The Joint Polar Satellite System-1 (renamed NOAA-20 after reaching the polar orbit) was successfully launched on November 18, 2017, into an afternoon orbit with a local equator crossing time of ∼1:30 p.m. , in the same orbital plane as the Suomi National Polar-orbiting Partnership (S-NPP) but with a time separation of 50 min. The NOAA-20 Visible Infrared Imaging Radiometer Suite (VIIRS) will become the primary operational imager succeeding the VIIRS onboard S-NPP, which has been in orbit for more than six years. Although the VIIRS onboard S-NPP and NOAA-20 have identical designs, there are small differences in the relative spectral response (RSR) in most bands.
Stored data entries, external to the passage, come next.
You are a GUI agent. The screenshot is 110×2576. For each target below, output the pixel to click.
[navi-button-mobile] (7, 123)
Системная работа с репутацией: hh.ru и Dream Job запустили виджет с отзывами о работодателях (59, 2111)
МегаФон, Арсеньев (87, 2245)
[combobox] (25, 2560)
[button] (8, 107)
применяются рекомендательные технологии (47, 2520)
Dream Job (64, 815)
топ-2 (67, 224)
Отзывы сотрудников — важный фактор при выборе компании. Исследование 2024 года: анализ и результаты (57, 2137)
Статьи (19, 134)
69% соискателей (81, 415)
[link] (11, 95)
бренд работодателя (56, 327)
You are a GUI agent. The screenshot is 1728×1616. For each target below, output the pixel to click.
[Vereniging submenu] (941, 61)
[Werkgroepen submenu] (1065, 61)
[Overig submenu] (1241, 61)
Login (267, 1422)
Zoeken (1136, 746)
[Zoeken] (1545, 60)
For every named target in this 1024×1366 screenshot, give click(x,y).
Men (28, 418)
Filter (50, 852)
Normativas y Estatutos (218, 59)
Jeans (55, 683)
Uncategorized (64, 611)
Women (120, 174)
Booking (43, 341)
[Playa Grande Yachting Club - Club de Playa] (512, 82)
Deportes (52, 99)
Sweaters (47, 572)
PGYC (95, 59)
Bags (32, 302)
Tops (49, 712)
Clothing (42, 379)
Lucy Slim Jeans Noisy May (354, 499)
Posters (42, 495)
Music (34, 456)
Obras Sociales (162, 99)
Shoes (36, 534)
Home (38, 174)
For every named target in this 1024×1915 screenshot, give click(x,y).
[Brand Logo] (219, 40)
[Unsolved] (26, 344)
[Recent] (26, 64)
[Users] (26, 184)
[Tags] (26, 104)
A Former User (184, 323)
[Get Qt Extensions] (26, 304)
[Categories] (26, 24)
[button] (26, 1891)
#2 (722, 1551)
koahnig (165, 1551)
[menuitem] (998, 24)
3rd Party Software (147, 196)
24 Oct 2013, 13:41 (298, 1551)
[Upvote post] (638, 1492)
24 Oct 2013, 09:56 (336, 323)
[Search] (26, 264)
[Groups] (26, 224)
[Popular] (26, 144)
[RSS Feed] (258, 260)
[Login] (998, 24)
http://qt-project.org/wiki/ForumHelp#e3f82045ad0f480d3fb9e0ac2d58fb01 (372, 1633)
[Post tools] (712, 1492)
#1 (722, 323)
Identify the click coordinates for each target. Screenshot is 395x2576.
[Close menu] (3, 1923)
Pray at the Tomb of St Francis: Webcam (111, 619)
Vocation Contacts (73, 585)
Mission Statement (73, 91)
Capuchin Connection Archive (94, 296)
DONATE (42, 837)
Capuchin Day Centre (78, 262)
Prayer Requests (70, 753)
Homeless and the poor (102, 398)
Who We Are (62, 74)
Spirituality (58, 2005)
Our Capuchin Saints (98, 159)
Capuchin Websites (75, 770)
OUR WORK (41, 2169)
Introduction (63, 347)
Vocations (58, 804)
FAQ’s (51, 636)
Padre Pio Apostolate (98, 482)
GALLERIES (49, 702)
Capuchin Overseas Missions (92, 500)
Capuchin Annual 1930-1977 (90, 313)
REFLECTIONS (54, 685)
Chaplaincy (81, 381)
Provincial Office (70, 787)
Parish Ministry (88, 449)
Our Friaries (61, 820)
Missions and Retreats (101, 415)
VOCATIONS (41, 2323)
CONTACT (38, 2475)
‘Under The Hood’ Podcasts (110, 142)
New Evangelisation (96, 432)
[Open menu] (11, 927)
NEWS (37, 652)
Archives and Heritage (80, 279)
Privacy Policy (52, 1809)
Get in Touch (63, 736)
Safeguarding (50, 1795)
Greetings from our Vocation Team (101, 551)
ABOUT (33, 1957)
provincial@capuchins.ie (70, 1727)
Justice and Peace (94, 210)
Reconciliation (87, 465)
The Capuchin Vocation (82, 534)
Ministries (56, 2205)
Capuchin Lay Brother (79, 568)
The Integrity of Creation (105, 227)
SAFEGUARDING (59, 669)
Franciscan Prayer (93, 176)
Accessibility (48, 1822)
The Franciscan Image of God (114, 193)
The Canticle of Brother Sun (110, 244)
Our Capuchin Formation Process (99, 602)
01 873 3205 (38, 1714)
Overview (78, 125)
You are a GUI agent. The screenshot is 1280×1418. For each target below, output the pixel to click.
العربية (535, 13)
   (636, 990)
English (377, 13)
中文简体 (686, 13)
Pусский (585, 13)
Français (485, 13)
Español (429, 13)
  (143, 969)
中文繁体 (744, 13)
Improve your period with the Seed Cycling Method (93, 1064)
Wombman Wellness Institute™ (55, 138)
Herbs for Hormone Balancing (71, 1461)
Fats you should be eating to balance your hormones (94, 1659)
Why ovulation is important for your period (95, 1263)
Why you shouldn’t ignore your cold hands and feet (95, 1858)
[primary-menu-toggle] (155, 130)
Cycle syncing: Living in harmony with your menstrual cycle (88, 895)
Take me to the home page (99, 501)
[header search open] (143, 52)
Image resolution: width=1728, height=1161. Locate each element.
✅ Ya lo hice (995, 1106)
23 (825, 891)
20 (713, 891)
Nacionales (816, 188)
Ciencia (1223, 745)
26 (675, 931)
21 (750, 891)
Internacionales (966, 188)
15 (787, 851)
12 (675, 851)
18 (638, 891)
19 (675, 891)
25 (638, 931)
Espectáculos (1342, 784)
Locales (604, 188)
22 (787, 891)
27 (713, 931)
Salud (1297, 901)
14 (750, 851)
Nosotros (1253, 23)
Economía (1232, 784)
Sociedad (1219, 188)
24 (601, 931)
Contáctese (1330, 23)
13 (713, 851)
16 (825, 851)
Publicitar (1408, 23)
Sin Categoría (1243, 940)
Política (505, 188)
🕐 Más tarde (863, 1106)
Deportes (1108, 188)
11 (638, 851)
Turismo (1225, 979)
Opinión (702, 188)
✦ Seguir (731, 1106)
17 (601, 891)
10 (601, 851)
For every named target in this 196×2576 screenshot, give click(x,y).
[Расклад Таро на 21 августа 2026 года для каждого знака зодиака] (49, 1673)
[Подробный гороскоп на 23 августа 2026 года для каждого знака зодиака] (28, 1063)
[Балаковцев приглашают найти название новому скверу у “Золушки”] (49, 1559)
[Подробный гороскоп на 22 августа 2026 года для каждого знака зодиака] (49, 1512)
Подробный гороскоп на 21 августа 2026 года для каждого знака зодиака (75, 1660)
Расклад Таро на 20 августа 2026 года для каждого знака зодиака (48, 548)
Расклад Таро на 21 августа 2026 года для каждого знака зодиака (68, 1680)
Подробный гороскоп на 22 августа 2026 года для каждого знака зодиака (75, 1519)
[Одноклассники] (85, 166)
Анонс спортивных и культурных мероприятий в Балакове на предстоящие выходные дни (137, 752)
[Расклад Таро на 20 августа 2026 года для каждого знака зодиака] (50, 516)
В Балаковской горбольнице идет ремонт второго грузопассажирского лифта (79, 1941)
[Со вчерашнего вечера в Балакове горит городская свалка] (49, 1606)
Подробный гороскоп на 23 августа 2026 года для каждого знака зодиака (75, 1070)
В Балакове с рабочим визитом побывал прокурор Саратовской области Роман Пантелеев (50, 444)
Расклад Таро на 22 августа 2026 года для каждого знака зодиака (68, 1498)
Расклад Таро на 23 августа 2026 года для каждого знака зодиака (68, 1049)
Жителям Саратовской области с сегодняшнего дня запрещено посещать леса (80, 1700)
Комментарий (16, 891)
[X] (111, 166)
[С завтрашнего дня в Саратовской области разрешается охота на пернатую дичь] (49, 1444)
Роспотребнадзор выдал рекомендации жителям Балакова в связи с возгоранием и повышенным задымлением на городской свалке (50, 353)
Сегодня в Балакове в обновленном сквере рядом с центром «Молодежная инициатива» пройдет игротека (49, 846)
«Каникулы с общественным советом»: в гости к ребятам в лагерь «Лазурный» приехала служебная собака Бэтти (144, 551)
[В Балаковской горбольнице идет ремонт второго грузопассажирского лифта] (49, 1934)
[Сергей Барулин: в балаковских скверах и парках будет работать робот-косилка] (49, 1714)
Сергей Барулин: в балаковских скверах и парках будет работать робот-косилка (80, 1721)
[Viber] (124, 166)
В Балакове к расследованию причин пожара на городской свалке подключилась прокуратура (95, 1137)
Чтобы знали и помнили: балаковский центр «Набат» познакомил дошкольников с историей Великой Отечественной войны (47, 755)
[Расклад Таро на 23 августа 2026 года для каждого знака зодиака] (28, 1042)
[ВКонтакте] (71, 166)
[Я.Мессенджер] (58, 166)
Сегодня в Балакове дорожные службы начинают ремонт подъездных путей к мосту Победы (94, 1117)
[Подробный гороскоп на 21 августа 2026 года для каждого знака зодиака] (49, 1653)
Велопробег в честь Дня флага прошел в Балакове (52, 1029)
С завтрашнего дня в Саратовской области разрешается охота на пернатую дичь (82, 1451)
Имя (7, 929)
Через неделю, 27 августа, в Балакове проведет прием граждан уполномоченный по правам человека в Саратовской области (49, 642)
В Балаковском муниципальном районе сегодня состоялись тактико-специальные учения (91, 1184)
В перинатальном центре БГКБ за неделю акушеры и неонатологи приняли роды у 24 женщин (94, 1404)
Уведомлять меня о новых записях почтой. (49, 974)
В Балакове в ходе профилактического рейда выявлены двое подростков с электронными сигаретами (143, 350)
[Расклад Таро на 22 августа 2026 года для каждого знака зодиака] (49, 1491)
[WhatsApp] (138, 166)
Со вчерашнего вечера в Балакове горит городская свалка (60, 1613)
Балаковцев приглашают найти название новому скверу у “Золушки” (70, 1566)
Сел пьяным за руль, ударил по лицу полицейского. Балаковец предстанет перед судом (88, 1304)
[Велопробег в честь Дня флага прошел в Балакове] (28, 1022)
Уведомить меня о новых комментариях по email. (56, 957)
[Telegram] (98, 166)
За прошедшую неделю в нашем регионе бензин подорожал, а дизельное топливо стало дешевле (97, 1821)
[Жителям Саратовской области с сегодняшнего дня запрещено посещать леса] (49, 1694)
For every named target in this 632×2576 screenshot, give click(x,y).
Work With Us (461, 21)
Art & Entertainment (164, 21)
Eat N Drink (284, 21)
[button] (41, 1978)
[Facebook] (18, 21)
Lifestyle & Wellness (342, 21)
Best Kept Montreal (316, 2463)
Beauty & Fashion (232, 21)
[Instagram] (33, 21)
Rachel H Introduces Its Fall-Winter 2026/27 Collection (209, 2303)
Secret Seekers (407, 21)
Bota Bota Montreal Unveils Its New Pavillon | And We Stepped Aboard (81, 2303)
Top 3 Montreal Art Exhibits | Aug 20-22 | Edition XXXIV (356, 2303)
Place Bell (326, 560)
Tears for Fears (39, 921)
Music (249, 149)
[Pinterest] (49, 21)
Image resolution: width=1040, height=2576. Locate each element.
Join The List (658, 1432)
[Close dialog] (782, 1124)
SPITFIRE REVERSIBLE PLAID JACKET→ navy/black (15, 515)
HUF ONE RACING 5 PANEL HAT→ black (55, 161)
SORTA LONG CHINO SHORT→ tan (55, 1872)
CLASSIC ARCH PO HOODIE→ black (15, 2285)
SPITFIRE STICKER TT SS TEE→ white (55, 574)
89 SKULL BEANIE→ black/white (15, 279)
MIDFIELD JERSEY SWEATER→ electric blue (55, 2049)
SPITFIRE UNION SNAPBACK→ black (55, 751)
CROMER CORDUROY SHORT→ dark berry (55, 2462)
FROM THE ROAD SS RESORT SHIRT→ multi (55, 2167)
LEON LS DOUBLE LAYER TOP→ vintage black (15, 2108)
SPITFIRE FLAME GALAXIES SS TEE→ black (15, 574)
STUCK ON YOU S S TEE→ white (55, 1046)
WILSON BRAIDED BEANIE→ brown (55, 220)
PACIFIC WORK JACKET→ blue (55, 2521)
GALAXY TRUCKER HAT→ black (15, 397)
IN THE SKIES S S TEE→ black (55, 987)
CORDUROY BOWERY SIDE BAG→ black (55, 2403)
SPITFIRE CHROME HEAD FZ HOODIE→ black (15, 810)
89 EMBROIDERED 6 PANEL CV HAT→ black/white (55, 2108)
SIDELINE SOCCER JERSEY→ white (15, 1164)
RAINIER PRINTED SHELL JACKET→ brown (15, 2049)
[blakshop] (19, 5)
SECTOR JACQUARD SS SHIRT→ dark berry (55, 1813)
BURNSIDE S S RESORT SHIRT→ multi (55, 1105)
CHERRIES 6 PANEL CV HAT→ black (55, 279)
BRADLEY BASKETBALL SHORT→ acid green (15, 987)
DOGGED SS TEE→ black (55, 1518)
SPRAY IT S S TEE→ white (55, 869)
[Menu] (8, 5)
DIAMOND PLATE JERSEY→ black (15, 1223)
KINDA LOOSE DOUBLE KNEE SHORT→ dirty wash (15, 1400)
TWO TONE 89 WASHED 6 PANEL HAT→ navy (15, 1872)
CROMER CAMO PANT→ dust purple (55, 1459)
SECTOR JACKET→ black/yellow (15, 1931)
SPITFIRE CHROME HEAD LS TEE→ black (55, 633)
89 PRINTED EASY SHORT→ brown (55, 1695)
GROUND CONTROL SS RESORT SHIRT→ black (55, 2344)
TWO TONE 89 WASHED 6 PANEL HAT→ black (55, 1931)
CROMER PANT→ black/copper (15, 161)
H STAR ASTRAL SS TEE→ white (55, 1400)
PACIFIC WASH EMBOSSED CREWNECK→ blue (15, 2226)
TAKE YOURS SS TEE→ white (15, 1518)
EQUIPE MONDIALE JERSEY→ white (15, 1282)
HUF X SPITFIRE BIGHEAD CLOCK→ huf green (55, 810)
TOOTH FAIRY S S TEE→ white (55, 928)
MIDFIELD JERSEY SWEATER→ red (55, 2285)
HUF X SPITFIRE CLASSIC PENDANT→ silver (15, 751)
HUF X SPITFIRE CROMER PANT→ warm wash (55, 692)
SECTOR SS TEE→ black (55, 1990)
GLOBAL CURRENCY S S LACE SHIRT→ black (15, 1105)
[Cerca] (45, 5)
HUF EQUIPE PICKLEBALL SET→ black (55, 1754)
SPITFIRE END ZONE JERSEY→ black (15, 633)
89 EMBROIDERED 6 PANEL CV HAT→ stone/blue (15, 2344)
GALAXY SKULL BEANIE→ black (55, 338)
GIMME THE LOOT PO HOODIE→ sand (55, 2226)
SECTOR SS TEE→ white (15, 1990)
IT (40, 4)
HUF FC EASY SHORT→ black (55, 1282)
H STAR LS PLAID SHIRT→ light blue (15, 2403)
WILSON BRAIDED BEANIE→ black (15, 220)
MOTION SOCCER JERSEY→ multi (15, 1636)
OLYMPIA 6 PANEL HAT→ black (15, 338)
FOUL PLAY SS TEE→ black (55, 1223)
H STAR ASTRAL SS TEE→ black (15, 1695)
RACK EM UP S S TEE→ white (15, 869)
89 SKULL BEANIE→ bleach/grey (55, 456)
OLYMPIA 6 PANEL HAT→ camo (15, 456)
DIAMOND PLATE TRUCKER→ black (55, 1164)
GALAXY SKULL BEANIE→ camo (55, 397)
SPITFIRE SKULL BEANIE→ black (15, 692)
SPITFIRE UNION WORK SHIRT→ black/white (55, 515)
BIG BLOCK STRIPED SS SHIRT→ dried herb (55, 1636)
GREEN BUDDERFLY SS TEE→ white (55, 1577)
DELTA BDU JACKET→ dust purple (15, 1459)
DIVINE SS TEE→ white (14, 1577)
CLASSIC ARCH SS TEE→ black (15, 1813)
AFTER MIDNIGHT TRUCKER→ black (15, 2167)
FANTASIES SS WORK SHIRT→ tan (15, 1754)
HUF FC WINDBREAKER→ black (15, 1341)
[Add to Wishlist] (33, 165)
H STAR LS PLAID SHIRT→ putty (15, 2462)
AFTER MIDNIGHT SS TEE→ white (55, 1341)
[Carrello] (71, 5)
Previous studies have shown that minor differences in the S-NPP RSRs at thermal emissive bands (TEBs) can lead to several effects at the detector level, such as striping in sensor data record (SDR) products. Such differences may explain the striping pattern found in S-NPP VIIRS sea surface temperature (SST) products. This article analyzes the detector-level and operational band-averaged RSRs for NOAA-20 VIIRS TEBs and examines the radiometric response to them using the line-by-line radiative transfer model at a very high spectral resolution for convolving with the RSRs. We also evaluate the impact of RSR differences between S-NPP and NOAA-20 for radiometric biases and potential striping in VIIRS TEB SDR brightness temperature. This article will contribute toward measurement consistency for long-term observations in the thermal infrared bands and ensure the quality of retrieval data produced by VIIRS, such as SST, fire, and other retrievals.